DATASET RECORDS: Begin

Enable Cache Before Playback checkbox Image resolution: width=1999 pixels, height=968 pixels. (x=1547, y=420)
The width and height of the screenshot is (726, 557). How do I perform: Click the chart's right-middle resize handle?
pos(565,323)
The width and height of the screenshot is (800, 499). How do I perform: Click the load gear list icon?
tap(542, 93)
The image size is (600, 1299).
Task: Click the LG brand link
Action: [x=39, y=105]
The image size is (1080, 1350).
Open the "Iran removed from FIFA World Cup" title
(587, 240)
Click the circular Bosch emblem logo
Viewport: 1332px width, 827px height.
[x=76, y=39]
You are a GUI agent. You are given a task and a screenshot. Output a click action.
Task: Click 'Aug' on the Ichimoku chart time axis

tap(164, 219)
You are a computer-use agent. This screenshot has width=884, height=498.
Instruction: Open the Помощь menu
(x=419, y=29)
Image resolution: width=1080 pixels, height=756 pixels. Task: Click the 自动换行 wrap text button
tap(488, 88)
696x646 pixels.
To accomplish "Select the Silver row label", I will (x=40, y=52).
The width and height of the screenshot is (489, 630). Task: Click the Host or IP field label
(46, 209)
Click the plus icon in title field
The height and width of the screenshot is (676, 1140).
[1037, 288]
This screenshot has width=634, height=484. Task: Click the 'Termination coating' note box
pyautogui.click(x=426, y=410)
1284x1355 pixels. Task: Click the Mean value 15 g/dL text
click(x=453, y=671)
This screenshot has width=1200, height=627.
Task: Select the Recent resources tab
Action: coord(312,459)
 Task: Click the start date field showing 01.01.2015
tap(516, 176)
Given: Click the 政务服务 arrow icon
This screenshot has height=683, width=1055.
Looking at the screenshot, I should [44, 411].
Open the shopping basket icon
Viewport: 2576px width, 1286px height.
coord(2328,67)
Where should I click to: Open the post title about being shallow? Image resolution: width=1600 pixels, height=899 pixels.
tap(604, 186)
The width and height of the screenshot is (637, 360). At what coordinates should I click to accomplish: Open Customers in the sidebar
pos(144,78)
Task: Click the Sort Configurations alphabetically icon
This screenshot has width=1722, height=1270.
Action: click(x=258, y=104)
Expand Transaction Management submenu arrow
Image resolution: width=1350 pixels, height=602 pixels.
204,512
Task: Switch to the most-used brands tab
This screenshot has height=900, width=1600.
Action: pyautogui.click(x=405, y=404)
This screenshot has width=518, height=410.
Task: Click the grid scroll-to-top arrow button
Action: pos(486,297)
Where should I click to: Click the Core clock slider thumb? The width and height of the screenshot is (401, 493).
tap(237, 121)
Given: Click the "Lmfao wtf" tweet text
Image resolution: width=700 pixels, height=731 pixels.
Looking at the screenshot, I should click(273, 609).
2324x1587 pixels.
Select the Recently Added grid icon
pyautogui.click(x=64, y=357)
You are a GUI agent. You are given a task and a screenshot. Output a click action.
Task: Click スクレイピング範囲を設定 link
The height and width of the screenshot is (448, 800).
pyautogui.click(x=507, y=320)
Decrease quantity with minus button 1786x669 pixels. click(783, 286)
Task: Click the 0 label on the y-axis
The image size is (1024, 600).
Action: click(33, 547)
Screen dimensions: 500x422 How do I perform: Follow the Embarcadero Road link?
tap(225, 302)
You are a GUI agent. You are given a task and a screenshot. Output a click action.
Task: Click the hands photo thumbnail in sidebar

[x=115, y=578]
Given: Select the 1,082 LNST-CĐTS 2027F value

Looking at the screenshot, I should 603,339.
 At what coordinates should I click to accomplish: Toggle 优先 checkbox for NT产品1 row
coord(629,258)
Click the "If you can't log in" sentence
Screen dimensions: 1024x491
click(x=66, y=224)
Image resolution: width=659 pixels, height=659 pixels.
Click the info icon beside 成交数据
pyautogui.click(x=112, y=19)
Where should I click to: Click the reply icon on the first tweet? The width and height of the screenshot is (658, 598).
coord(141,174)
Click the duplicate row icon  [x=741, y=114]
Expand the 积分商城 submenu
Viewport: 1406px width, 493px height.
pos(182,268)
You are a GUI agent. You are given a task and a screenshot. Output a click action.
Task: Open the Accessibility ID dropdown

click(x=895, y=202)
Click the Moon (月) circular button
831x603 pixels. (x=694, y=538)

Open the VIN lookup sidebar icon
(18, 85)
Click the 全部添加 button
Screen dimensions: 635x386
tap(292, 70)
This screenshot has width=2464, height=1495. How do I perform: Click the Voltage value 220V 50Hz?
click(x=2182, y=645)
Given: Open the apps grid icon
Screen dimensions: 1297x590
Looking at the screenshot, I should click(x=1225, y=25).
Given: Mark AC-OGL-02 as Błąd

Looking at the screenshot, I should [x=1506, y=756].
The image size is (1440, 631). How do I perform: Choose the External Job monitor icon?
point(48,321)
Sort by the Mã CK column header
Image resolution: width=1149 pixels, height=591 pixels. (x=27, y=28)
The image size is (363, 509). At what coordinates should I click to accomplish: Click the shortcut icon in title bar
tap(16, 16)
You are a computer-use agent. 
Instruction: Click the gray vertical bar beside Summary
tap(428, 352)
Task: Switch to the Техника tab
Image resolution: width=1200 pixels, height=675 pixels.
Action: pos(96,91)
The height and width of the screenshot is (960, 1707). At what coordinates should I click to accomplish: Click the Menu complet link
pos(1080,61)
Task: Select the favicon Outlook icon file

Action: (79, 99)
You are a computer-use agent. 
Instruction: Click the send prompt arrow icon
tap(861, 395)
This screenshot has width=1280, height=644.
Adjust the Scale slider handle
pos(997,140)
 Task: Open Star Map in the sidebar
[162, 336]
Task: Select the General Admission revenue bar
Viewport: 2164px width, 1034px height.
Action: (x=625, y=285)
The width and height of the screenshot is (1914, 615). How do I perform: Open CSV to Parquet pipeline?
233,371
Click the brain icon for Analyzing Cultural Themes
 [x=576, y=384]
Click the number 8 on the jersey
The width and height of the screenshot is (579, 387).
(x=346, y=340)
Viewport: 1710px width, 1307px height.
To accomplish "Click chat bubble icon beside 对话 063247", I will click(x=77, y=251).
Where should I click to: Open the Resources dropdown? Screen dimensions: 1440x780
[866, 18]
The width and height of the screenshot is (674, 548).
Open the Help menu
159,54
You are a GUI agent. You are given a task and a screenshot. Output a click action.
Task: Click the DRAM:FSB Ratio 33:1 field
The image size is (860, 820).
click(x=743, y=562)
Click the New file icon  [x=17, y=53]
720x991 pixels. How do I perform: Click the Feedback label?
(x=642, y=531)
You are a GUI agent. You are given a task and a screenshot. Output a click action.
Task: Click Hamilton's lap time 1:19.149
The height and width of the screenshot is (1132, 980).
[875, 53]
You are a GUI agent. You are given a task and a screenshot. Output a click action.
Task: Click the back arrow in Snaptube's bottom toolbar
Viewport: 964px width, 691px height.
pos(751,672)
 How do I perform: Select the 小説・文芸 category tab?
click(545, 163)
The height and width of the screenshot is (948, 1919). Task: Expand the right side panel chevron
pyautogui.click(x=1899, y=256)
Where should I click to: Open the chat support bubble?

DATASET RECORDS: End

YOUR TASK: Copy out the lines above exactly, beginning at the one that contains "The width and height of the screenshot is (726, 557)." and ending at the one that contains "Task: Click the Sort".

FINAL ANSWER:
The width and height of the screenshot is (726, 557). How do I perform: Click the chart's right-middle resize handle?
pos(565,323)
The width and height of the screenshot is (800, 499). How do I perform: Click the load gear list icon?
tap(542, 93)
The image size is (600, 1299).
Task: Click the LG brand link
Action: [x=39, y=105]
The image size is (1080, 1350).
Open the "Iran removed from FIFA World Cup" title
(587, 240)
Click the circular Bosch emblem logo
Viewport: 1332px width, 827px height.
[x=76, y=39]
You are a GUI agent. You are given a task and a screenshot. Output a click action.
Task: Click 'Aug' on the Ichimoku chart time axis

tap(164, 219)
You are a computer-use agent. This screenshot has width=884, height=498.
Instruction: Open the Помощь menu
(x=419, y=29)
Image resolution: width=1080 pixels, height=756 pixels. Task: Click the 自动换行 wrap text button
tap(488, 88)
696x646 pixels.
To accomplish "Select the Silver row label", I will (x=40, y=52).
The width and height of the screenshot is (489, 630). Task: Click the Host or IP field label
(46, 209)
Click the plus icon in title field
The height and width of the screenshot is (676, 1140).
[1037, 288]
This screenshot has width=634, height=484. Task: Click the 'Termination coating' note box
pyautogui.click(x=426, y=410)
1284x1355 pixels. Task: Click the Mean value 15 g/dL text
click(x=453, y=671)
This screenshot has width=1200, height=627.
Task: Select the Recent resources tab
Action: coord(312,459)
 Task: Click the start date field showing 01.01.2015
tap(516, 176)
Given: Click the 政务服务 arrow icon
This screenshot has height=683, width=1055.
Looking at the screenshot, I should [44, 411].
Open the shopping basket icon
Viewport: 2576px width, 1286px height.
coord(2328,67)
Where should I click to: Open the post title about being shallow? Image resolution: width=1600 pixels, height=899 pixels.
tap(604, 186)
The width and height of the screenshot is (637, 360). At what coordinates should I click to accomplish: Open Customers in the sidebar
pos(144,78)
Task: Click the Sort Configurations alphabetically icon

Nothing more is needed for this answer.